What if you sprinted at work? What if you had a long day of short sprints broken up with varying breaks? What if you could dive into something completely, abandoned, for 25 minutes straight?
The truth is, those bursts of productivity, the short, ass-kicking ones, accomplish a ton. Honestly… if I have two of those short bursts in one day, it’s very possible that I would accomplish more than I would in a whole day of mediocre productivity.
So, what’s required for these productivity sprints?
You must have things to do. You must have actual work to do. Phone calls to make. Emails to send. Communications to accomplish. Writings to write. Drawings to draw. Designs to design. Code to code.

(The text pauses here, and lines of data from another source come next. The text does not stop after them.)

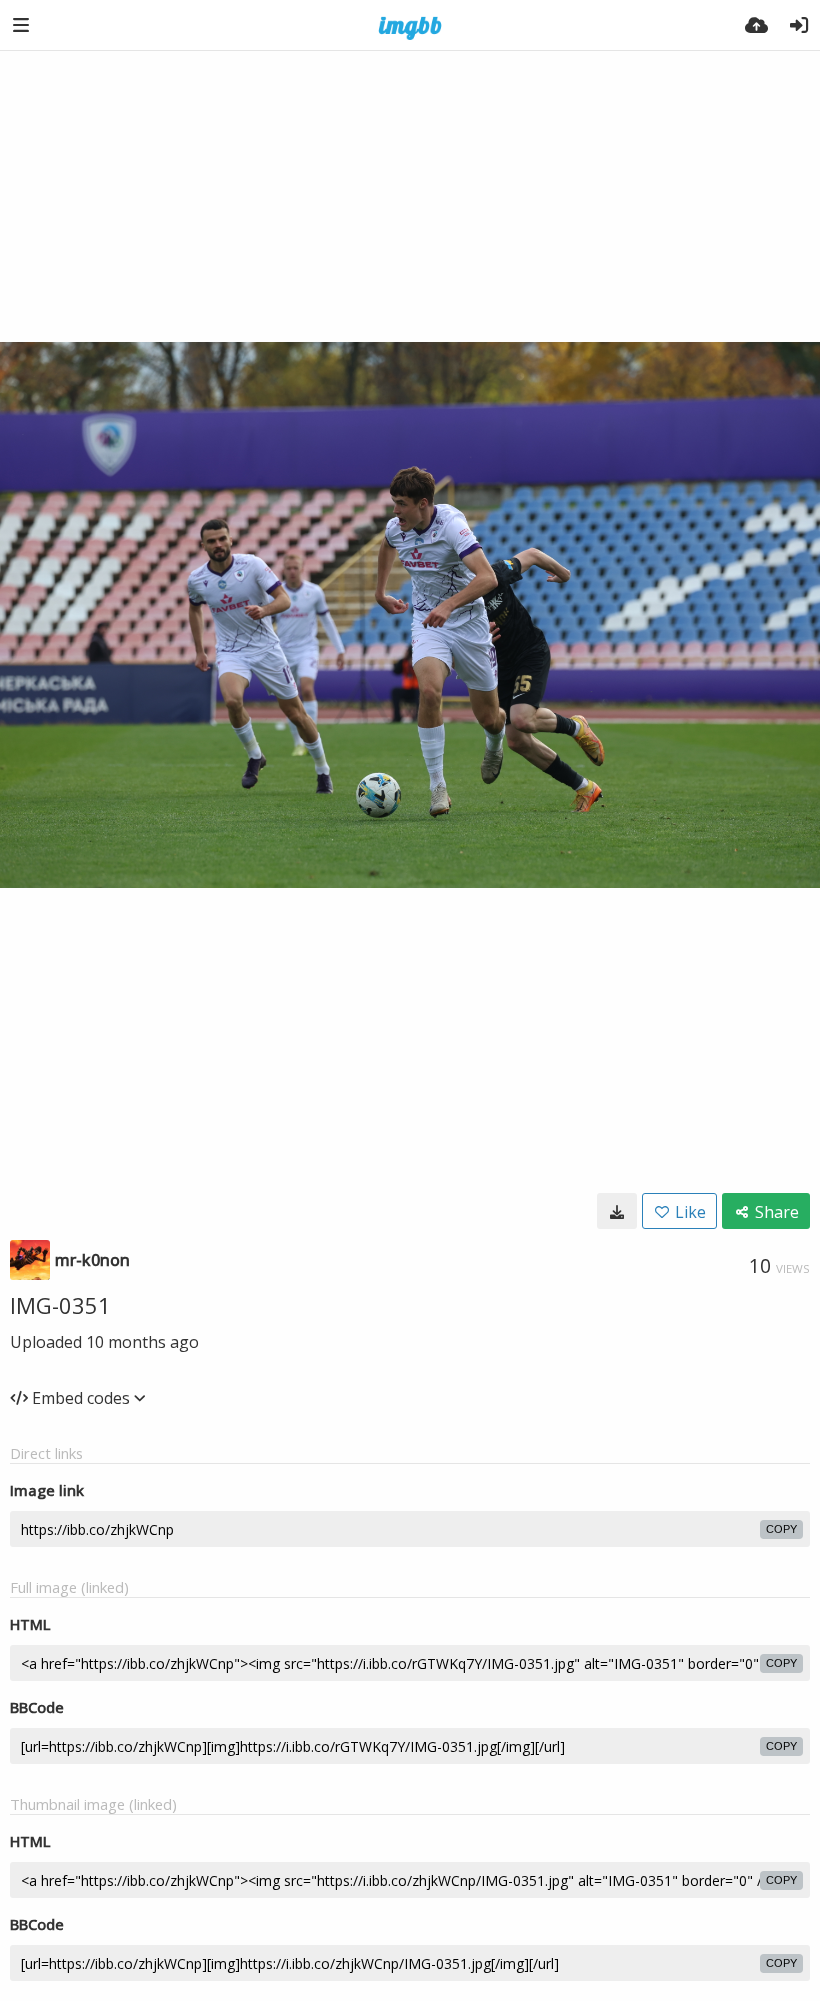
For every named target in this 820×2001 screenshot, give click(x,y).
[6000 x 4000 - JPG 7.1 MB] (617, 1211)
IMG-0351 (60, 1305)
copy (781, 1529)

You have to know what you need to do. None of this lolly gagging, researching, filtering, searching, and guessing about what you should do right now. It’s f^cking go time already.
Your coworkers should understand what you need to do… and not interrupt you and and give you new stuff to do at all hours of the day.
Your boss needs to be ok with it.
What would productivity sprints look like?
It would look like going real hard for 20-40 minutes at a time, then breaking for 15 minutes to check twitter, visit some links, go for a walk, have a cigarette. Then Going another 20-40 minutes, completing a task or two… then breaking again. Lunch looks like 30 minutes of eating, 30 minutes of chilling out.
“But isn’t that just NOT WORKING AS MUCH AS YOU ARE CURRENTLY WORKING!? I wasn’t born yesterday. You check in at 8, you check out at 5; your ass is mine between.”- Sincerely, Boss
You have to ask yourself a question: Do you want to measure employees by the amount of time spent in the office, or by the amount of work completed? Because I think it’s worth looking at the difference.